Exercise description — Search the entries below for "dropdown". Report each line where it occurs.

Exercise input —
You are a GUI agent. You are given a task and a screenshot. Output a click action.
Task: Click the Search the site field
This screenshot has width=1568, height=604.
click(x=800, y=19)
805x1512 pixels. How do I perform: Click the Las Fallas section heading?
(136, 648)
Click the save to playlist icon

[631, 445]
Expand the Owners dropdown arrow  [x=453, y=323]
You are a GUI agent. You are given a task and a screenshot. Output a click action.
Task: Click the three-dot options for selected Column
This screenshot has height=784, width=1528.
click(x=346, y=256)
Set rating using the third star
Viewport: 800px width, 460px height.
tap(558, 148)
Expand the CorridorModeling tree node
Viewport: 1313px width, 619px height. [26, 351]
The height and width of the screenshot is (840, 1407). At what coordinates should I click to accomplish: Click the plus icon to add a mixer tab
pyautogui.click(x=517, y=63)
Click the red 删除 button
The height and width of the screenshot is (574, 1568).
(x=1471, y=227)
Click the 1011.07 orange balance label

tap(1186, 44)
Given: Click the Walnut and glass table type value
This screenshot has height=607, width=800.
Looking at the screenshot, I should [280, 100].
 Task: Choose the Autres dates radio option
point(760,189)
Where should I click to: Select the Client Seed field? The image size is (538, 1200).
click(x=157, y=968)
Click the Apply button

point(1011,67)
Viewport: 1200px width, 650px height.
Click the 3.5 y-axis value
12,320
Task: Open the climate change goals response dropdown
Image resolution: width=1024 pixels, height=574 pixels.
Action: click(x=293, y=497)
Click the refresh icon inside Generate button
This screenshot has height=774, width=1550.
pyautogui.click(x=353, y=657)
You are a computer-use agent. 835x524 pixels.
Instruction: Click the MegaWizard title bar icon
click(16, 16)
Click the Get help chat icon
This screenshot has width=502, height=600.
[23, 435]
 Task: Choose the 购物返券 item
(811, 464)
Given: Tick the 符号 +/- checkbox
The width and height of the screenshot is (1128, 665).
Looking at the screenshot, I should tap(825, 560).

Response below —
Expand the Owners dropdown arrow  [x=453, y=323]
Task: Open the climate change goals response dropdown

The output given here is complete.